My son thinks that our government likes that the people it governs don’t want to learn, don’t want to read or get involved. The dumbing down of American benefits the government and politicians because fewer people will question their decisions - decisions to vote raises for themselves, decisions that will affect the lives of their constituents.

This 19-year-old looks around our neighborhood and wishes the kids could have the same excitement about learning that kids growing up the 1800’s must have had. They awoke early to get their chores done, then trekked miles to school. They wanted to learn, and learn they did. Recently, a test supposedly given to 8th graders long ago was circulated over the Internet. Few adults, even college graduates, could pass that 8th grade test today.
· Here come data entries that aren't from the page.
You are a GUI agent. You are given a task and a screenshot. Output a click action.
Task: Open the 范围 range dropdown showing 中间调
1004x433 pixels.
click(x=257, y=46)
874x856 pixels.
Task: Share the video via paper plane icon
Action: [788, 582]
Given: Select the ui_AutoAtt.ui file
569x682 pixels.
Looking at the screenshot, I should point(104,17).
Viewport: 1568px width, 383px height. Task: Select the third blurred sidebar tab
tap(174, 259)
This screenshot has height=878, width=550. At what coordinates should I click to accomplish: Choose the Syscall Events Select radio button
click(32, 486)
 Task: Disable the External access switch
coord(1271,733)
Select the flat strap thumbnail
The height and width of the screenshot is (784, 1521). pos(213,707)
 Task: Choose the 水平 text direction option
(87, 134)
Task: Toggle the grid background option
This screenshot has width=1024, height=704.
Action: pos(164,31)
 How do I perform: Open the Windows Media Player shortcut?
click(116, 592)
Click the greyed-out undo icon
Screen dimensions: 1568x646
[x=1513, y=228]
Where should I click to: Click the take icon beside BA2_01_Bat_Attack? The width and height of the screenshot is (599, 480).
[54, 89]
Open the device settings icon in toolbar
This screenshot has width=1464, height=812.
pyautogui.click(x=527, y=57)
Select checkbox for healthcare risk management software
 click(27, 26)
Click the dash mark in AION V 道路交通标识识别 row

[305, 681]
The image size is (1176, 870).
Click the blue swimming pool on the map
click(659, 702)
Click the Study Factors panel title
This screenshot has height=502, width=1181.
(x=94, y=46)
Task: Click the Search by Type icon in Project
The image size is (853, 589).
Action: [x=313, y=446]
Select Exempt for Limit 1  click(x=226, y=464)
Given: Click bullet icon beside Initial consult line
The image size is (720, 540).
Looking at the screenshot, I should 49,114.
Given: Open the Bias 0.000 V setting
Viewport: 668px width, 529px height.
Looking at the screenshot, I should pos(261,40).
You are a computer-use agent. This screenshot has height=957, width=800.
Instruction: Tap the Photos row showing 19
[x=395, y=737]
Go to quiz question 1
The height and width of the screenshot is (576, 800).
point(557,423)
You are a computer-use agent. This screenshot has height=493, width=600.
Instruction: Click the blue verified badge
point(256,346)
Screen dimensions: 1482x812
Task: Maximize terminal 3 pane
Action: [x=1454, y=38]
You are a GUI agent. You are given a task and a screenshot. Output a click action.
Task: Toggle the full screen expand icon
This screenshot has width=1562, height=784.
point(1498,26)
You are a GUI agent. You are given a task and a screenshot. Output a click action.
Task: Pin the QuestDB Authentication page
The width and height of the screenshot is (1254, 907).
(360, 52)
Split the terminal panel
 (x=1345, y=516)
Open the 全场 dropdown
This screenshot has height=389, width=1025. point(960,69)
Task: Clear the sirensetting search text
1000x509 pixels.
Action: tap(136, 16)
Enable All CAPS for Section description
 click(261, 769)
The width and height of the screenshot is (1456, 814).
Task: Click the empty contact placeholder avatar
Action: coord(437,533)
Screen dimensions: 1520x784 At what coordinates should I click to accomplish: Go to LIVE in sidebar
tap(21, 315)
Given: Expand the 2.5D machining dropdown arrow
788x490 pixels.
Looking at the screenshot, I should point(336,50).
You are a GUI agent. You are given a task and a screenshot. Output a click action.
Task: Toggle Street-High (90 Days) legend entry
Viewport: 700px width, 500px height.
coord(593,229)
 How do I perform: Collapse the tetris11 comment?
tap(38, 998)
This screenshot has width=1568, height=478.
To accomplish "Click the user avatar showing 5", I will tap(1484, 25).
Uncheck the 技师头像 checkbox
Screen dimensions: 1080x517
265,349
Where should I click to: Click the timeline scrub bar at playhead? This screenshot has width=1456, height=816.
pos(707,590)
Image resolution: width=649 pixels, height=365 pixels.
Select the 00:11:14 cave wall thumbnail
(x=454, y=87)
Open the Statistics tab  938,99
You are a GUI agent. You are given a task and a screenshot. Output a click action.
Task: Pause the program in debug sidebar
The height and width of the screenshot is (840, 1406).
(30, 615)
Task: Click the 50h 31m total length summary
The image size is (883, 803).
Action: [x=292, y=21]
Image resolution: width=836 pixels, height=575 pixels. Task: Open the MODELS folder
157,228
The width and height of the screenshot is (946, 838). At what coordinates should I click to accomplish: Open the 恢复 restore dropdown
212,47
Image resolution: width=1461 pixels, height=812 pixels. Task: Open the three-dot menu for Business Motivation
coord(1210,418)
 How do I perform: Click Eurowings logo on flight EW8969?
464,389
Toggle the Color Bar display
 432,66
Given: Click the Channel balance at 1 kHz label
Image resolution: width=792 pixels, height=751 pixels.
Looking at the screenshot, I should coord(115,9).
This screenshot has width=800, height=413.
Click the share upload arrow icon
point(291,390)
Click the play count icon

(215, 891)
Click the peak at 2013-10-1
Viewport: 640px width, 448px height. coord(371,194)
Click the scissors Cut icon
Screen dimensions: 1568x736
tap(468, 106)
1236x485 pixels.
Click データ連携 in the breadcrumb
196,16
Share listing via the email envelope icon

Today, at least here in Texas, there are tests given which must be passed in certain grades to ensure that students progress to the next level. Schools are rewarded or punished – by the amounts of money and services they receive – so they want a high percentage of students to pass those tests. No matter what teachers and administrators claim, students tell the real story, especially once they reach high school age and realize what’s going on. The schools are teaching kids to pass the tests.

Wouldn’t it make more sense to teach kids to love learning? Wouldn’t it help everyone if they were encouraged to have a thirst for knowledge? In doing these things, wouldn’t more kids be able to pass advancement tests on their own merit, and not just because weeks were spent in the classroom going over sample questions that might appear on the tests?

What if teachers were held accountable for actually teaching students to learn? What if their raises were tied to their methods of teaching, to creative instruction, to the results of student testing? What if teachers who just "taught the test" were not eligible for raises? What kind of difference would that make – in the test scores, in how children viewed school and learning, even in how school affected the rest of their lives?

Who decided that every child must be pushed ahead, no matter whether or not he or she is learning? Who decided that most high school graduates must go on to college? Will we still have tradesmen and craftsmen, even in the near future? How many young people do you know whose ambition is to be a carpenter, a cabinet maker, a bricklayer?

These are the thoughts, the questions, of my son. A young man who loves to learn. A young adult who questions the world around him. We’ve discussed these things over the past few years, but my dreams wove them all together.

When do dreams become stories or articles? Today they did. I’m proud of my son. He’s become quite a deep thinker. He's still young and doesn't have all the answers. But he certainly has the right questions.

In my dreams, I was able to recall some of the deep conversations we’ve had. Maybe I should go take a nap, so I can remember even more.